== BRIEF ==
All records below must be written out exactly, with the pictures excluded.

START PROVIDED DATA

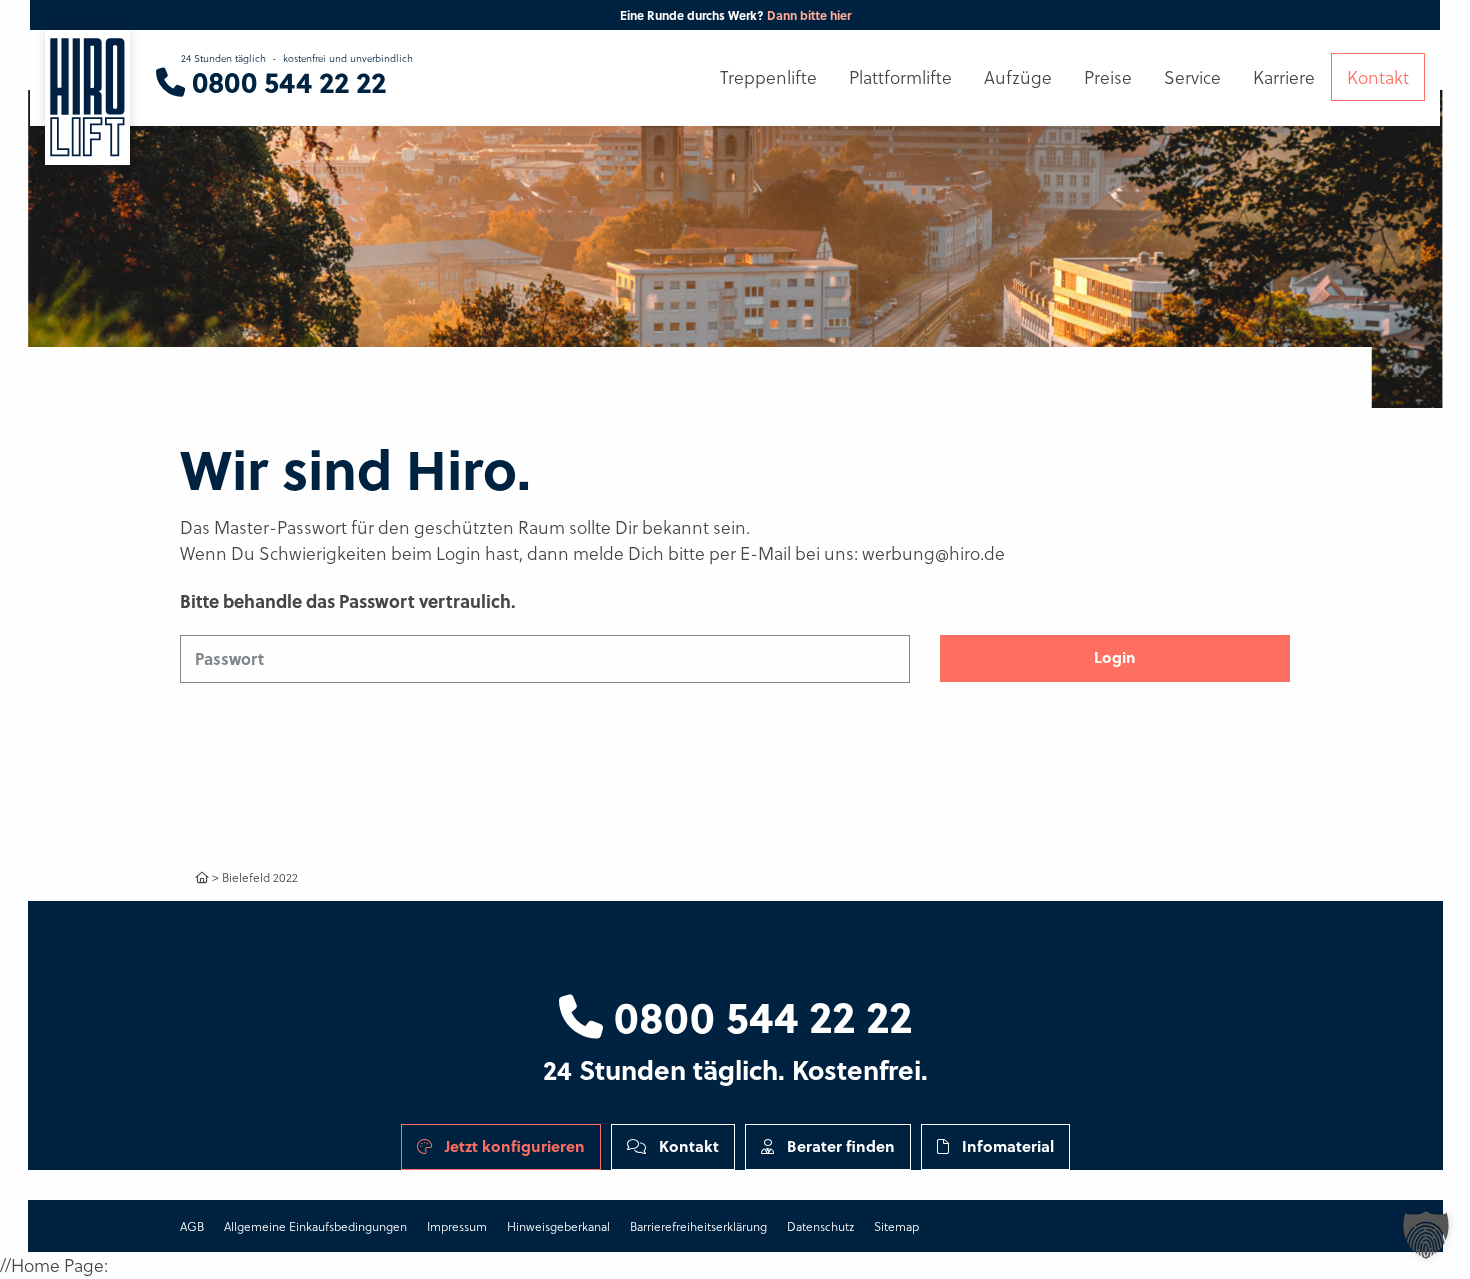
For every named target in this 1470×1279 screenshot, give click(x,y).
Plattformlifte (900, 77)
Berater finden (839, 1146)
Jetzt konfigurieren (513, 1146)
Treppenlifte (768, 77)
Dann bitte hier (809, 15)
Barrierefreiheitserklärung (698, 1226)
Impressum (457, 1226)
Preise (1108, 77)
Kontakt (687, 1146)
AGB (192, 1226)
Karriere (1284, 77)
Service (1192, 77)
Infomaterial (1006, 1146)
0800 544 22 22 (757, 1015)
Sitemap (896, 1226)
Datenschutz (820, 1226)
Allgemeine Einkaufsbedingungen (315, 1226)
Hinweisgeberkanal (558, 1226)
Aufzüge (1018, 77)
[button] (1426, 1235)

END PROVIDED DATA

== RESULT OF THE TASK ==
For every named target in this 1470×1279 screenshot, give click(x,y).
Plattformlifte (900, 77)
Berater finden (839, 1146)
Jetzt konfigurieren (513, 1146)
Treppenlifte (768, 77)
Dann bitte hier (809, 15)
Barrierefreiheitserklärung (698, 1226)
Impressum (457, 1226)
Preise (1108, 77)
Kontakt (687, 1146)
AGB (192, 1226)
Karriere (1284, 77)
Service (1192, 77)
Infomaterial (1006, 1146)
0800 544 22 22 (757, 1015)
Sitemap (896, 1226)
Datenschutz (820, 1226)
Allgemeine Einkaufsbedingungen (315, 1226)
Hinweisgeberkanal (558, 1226)
Aufzüge (1018, 77)
[button] (1426, 1235)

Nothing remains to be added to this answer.